A implantação de um Tribunal Regional Federal (TRF) no Paraná, aprovada nesta semana pela Câmara dos Deputados por meio da PEC 544/02, deve ser considerada uma vitória dos paranaenses. Uma reivindicação antiga da sociedade que estava parada no Congresso há mais de dez anos. Embora não estejam previstos recursos nas leis orçamentárias da União para custear as novas unidades, o prazo de instalação é de seis meses.
Atualmente, no caso paranaense, as ações que envolvem a União ou questões constitucionais, ao passarem pela primeira instância, são encaminhadas ao TRF da 4ª Região, em Porto Alegre. Agora, a partir da implantação do TRF da 6ª Região, os processos ficarão em Curitiba, que será a sede. A nova unidade abrangerá também os Estados de Santa Catarina e Mato Grosso do Sul. Além do Paraná, a PEC autoriza a criação de mais três TRFs: em Minas Gerais, Bahia e Amazonas.
Sem dúvida, a instalação dos novos tribunais vai acarretar em vultoso aumento de custo, como argumentou o ministro Joaquim Barbosa, presidente do Supremo Tribunal Federal. Esse fator é inquestionável e de extrema relevância. No entanto, é importante destacar que os TRFs certamente darão mais celeridade à Justiça. A demora no julgamento dos processos, bem como a infinidade de recursos legais (em sua maioria utilizados para postergar a conclusão da ação), contribuem para o descrédito do Judiciário e para distanciar os cidadãos da Justiça. É importante que o Judiciário se aproxime da população e que responda com rapidez às demandas.
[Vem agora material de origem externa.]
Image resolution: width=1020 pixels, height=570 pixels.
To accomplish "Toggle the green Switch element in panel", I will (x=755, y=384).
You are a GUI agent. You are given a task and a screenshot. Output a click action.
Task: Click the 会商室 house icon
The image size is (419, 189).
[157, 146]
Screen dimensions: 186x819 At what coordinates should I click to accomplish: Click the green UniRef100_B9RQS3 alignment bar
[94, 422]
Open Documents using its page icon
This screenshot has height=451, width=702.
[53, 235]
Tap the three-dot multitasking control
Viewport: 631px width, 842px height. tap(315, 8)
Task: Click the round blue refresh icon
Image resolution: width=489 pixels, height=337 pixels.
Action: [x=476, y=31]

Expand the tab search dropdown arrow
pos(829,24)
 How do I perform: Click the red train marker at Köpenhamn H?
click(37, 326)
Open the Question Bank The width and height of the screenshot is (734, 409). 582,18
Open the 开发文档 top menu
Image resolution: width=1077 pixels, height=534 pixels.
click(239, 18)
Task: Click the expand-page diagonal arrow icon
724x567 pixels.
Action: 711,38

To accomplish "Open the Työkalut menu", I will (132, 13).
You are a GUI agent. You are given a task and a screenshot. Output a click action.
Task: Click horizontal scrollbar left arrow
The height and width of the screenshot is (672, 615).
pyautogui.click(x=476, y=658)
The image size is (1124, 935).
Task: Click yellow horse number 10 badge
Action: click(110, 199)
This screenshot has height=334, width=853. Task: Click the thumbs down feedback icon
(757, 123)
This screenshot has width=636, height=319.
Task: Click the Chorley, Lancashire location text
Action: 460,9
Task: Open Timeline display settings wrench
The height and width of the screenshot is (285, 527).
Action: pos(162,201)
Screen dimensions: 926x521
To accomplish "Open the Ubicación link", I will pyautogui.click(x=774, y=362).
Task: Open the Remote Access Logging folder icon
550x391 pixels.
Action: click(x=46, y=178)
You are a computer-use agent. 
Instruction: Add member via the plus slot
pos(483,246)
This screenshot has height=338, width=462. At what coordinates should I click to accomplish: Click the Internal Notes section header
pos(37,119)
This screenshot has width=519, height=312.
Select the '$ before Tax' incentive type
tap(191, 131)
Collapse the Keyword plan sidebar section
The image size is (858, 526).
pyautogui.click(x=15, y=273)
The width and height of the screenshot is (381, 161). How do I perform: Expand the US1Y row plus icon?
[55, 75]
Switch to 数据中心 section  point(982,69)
Levantamento da Associação dos Juízes Federais do Brasil aponta para uma defasagem entre o número de juízes de 1ª instância e de desembargadores (2ª instância). De 1987 até agora o número de juízes federais de 1º grau cresceu 668%, enquanto o de desembargadores aumentou 89%. A diferença entre os percentuais por si só, um dado técnico, justificam a necessidade de criação dos TRFs.